━━ Data for processing
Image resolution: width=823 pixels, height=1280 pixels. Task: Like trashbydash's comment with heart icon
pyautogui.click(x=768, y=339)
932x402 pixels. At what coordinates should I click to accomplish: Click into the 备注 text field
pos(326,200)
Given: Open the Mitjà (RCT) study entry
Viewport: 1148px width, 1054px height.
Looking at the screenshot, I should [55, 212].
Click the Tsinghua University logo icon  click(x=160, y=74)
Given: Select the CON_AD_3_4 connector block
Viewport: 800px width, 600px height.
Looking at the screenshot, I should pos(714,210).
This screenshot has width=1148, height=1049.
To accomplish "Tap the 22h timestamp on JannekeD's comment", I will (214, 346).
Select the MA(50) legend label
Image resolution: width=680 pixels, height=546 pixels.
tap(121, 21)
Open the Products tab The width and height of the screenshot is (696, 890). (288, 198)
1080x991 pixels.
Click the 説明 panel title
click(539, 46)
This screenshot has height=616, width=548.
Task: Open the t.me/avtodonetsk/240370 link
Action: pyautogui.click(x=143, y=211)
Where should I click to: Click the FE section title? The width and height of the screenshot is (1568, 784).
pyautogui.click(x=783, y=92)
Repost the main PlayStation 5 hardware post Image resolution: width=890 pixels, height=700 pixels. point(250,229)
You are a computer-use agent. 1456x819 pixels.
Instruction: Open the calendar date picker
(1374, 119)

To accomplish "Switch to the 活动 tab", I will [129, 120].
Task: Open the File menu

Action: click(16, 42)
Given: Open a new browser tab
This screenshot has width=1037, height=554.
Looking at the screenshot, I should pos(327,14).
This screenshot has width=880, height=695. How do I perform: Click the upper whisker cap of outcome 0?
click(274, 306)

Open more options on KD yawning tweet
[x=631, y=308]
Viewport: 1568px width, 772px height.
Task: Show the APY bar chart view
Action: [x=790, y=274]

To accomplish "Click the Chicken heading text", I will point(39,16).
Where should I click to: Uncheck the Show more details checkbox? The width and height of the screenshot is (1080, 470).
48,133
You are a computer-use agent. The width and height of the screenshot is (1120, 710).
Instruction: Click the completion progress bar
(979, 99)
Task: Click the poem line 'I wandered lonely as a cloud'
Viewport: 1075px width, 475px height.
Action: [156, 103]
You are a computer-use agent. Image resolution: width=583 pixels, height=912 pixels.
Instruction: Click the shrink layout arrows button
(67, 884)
━━━━
Exercise description – Reproduce the material above exactly, beginning at its first line and ending with the line that holds "Given: Select the CON_AD_3_4 connector block". Include nothing else.

The completed task –
Image resolution: width=823 pixels, height=1280 pixels. Task: Like trashbydash's comment with heart icon
pyautogui.click(x=768, y=339)
932x402 pixels. At what coordinates should I click to accomplish: Click into the 备注 text field
pos(326,200)
Given: Open the Mitjà (RCT) study entry
Viewport: 1148px width, 1054px height.
Looking at the screenshot, I should [55, 212].
Click the Tsinghua University logo icon  click(x=160, y=74)
Given: Select the CON_AD_3_4 connector block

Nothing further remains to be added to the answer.